The reporting of this story began in the spring of 2019.  Cassidy Cundari and Andreana Haritopoulos, both 2019 graduates, interviewed Lyn Andracke and Glenda Smith for a story at the end of the 2019 school year.  Cundari submitted a story a few days before graduation.  It was wonderfully written, but there was more that could be told, and she agreed to pass the story to the next year’s journalists.  

During February of 2020, the Media and Journalism 1 class began working on the story as part of the unit on writing features.  They began working from the video recorded of Andracke’s interview and quotes from Smith.  Then they sought out others who could help tell the story and collected interviews from several MCHS employees and students past and present.  Cheryl Pillsbury, Johnna Franklin, and Sherry Schmidt were each interviewed by email. Carolyn Kinsella and Wayne Greenbeck both came to the school to be interviewed by the whole class.  Their interviews were recorded by video.  So was Ken Maas’s, who was still working as a campus monitor at South Campus.  Ron Lehman returned a phone call after the spring stay-at-home order was already in place, and his interview was transcribed and provided to the whole class. 

When the students began remote learning on March 17 during the stay-at-home order, little of this story had been written.  Some sections were put together as an entire class, but for the most part, sections were divided up amongst the students.  They wrote them, submitted them, and made corrections. Then as the sections were put together, they began editing.  Some things were cut, some were combined, others had details added.  
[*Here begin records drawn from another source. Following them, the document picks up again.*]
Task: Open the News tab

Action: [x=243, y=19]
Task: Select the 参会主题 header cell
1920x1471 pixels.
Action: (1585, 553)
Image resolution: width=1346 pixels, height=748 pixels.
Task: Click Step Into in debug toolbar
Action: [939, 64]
Final fact-checking for the story did not occur until fall 2020 when the school building was reopened and access to old yearbooks was available.  Then three advanced Media & Journalism students — Meghan Angus, Leah Barys and Abbey Petric — did a fresh edit of the story and offered suggestions on how it would be published. 

Sarah Lakomiak contributed much for the beginning of the story about the attitudes of girls athletics before Title IX.  Emily Mepham and Macy Cornelius worked on the section on cheerleading.  The part on the Girls Athletic Club was one of the few parts written before the stay-at-home order.  It was written with the entire class giving input on what should be included and how it should be constructed. 

The history of the IHSA was compiled by Bradley Gambosi, and the writing and research on Title IX was done by Joanna James and Jon Price.  Miah Seloover focused her writing on the process of starting girls sports at Minooka.  Lanie Baranoski wrote about the first girls soccer team, and Cornelius contributed to the first girls volleyball and track and field teams.  Mikayla Thurman wrote the section on the first girls basketball team, with Lakomiak contributing Franklin’s experiences. Stephanie Elmore and Cundari wrote about the battle of gym space.  Lily Powell and Mepham provided the section on inequalities once girls sports started, including coaching salaries. Emma Hall and Lakomiak wrote about girls athletics in the 1980s and ’90s. Jacob Checca compiled the information on the state trophies won by girls teams.

Cheryl Pillsbury taught at MCHS for more than 40 years. (1985-86 yearbook)

 

A couple days after part one of this series was published last week, Cheryl Pillsbury died.  She worked at MCHS for 47 years as an English teacher, cheerleading coach, and department chair.  During those 47 years and for this story, her contributions were both invaluable and selfless.